Álvaro Almeida, do PSD, recorda que o financiamento estatal é “uma obrigação constitucional” para justificar o seu voto favorável. Os 65% parecem ao social-democrata uma valor “razoável”, nem que seja por comparação ao passado, provocou: “Tendo em conta que na prática não financiam nada, se for para os 65% já é mais…” A criação de um conselho metropolitano é também “oportuna”, defende: O problema dos sem-abrigo não tem fronteiras municipais, é um problema da sociedade e regiões”.
Porto e Gaia no top 3 das cidades com mais sem-abrigo
O Porto é a segunda cidade do país, depois de Lisboa, com mais pessoas em situação de sem-abrigo. Serão 560, segundo dados de um relatório de final de 2018, mas cerca de metade (51%) são oriundos de outros municípios. Na lista das 20 cidades com mais pessoas a dormir nas ruas, quatro estão na Área Metropolitana do Porto (AMP) - ao Porto junta-se Gaia, Gondomar e Matosinhos - e dos 17 municípios da AMP, 13 identificaram no seu território pessoas nesta situação, uma incidência de 76% (face aos 44% a nível nacional)

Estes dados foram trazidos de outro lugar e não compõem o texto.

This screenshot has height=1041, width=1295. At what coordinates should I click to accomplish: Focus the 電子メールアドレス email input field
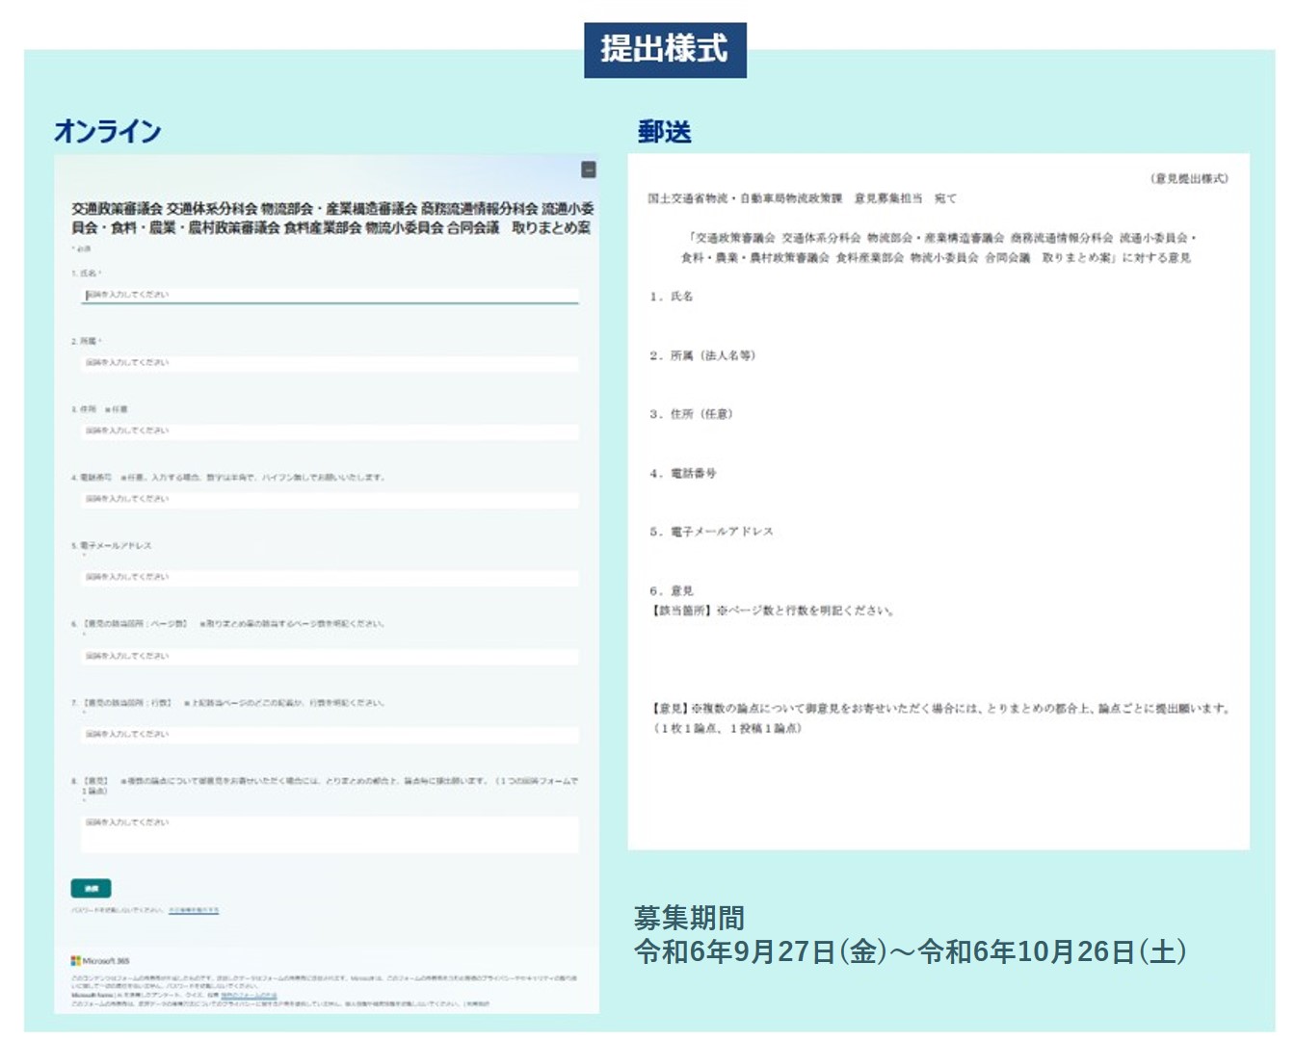click(330, 577)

Na reunião privada, descreve o gabinete de comunicação num “resumo” enviado à comunicação social, o vereador Fernando Paulo sublinhou que o Porto é “o município do país que tem o maior número de pessoas que no último ano deixaram a situação de sem-abrigo e obtiveram uma habitação de carácter permanente”.
Um novo restaurante solidário, na zona do Campo Alegre, está a realizar “umas pequenas obras”, estando quase “pronto a abrir”, garantiu ainda o vereador de Rui Moreira em resposta a uma questão de Manuel Pizarro. Na baixa do Porto também poderá, “brevemente”, ser inaugurado um quarto espaço destes na cidade, para “aliviar a pressão existente junto ao gabinete do munícipe e ao parque de estacionamento da Trindade”.
Bairros com outras regras
A matriz de classificação de pedidos de habitação, reformulada em 2019, voltou a ser ajustada e inclui agora uma majoração na pontuação de famílias monoparentais ou exclusivamente compostas por pessoas com 70 ou mais anos. O PS votou contra, o PSD e a CDU abstiveram-se. Todos por razões diferentes – e até opostas.
Manuel Pizarro lamentou a ausência de uma análise da matriz anterior com dados concretos, para um voto mais consciente. A diminuição da lista de espera parece-lhe ser uma ilusão e a convicção do socialista é que a matriz esteja a deixar “mais gente de fora” e não que haja menos necessidade. Álvaro Almeida, do PSD, prefere uma matriz “mais realista” que seleccione “os casos mais gritantes”. Alargar critérios, diz, “é apenas alargar a lista de espera”. Já a vereadora da CDU, Ilda Figueiredo, congratulou-se com a inclusão das “mães solteiras” na matriz, uma reivindicação antiga do seu partido, mas não votou favoravelmente por a matriz ainda deixar de fora casos como os de “famílias com rendimentos muito baixos”.